A: As an independent wealth management firm in Calgary, we consider ourselves to be “Value Investors”. There are five broad stages that our financial advisors typically use as part of our investment approach:
Macro Factor Analysis – We monitor and evaluate various global economic, political and social developments continuously.
Theme Identification – Given our prevailing macro views, our financial advisors identify investment themes or secular trends impacting national and international financial markets and ascertain how these themes/trends will affect interest rates, economic growth, corporate earnings, currency trends, capital flows, relative yields between asset classes, etc.
Sector/Industry Considerations – Often the identification of investment themes highlights specific economic sectors or industries that have favourable prospects and those with a more challenging outlook. These conclusions help focus both our equity and fixed income security selection efforts.
Security Selection – We undertake both a quantitative and qualitative analysis of every company we evaluate.
Buy/Sell Decision – When estimating intrinsic value, we usually end up with a “range of fair value”. This range becomes the basis for both upside and downside price targets related to our buy/sell decision.
Q: How does the security selection process work?
A: In our opinion, analyzing a potential investment is focused on four basic tenets:
Does the company have a sustainable competitive advantage? – Does it have a competitive moat? Is it an industry leader or a low-cost producer?
What are the economics of the company’s business? – How straightforward and transparent is the business? Is the business sustainable and adaptable?
What do the company specifics look like? – Is the company financially sound? Does it have a strong balance sheet? How good is management? Is there a good track record of cash flow generation and reinvestment?
What is the company worth? – What is its intrinsic value on a conservative basis?
Q: How does Hemisphere make a decision to purchase a stock?
A: Hemisphere makes a buy or sell decisions based on the estimated intrinsic value of an investment. The range of fair value becomes the basis for both the upside and downside price targets related to our buy or sell decision. Our financial advisors will invest in a company when we feel it is “undervalued.” This means that the company’s stock price is less than or at the low end of the range of our fair value. We believe that buying shares of companies below their estimated worth tends to provide a margin of safety and protection during periods of weakness.
Q: What causes a stock to be undervalued?
A: The stock market creates value opportunities for three reasons. Investors have historically overpaid for comfort and certainty. Secondly, investors have historically overpaid for excitement and the latest trends. Finally, investors tend to overreact to major, but unlikely events. This is why investors overreact to news. Investors will often reward a rapidly growing company too richly and punish poorly performing companies too severely.

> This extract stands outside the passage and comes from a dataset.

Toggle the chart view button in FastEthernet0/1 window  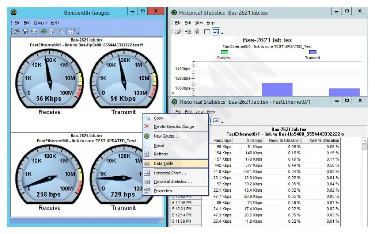coord(216,121)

Q: How do your financial advisors realize value?
A: Value is realized in the capital markets in essentially four ways. The most common is simple “regression to the mean,” where everything concerning markets and economics regresses from extremes toward normal levels. The second way is through a corporate takeover, whereby the undervalued company is purchased at a premium by another company. The third way is through corporate restructurings, whereby some type of corporate change occurs that increases shareholder value. Finally, value is occasionally realized through a special dividend that usually involves a large cash or stock dividend.
Q: What drives the sell proposition for a stock?

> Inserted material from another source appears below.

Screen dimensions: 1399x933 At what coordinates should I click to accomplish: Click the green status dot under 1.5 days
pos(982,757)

A: The sell proposition is driven by several considerations. Firstly, “overvalue,” where the stock price has exceeded the upside of the fair value range. Secondly, deterioration of the economics of the company. Thirdly, a change in company specifics. Fourthly, a new buying opportunity replaces a less attractive existing holding. Finally, a holding pattern emerges, where no positive developments materialize over the medium-term.
Q: Who makes the investment decisions?
A: Hemisphere’s investment committee is responsible for making investment decisions. The committee includes our portfolio managers and investment associates who work together to evaluate and analyze investment opportunities for our wealth management firm. The committee members collaborate and provide their insights and recommendations to arrive at investment decisions.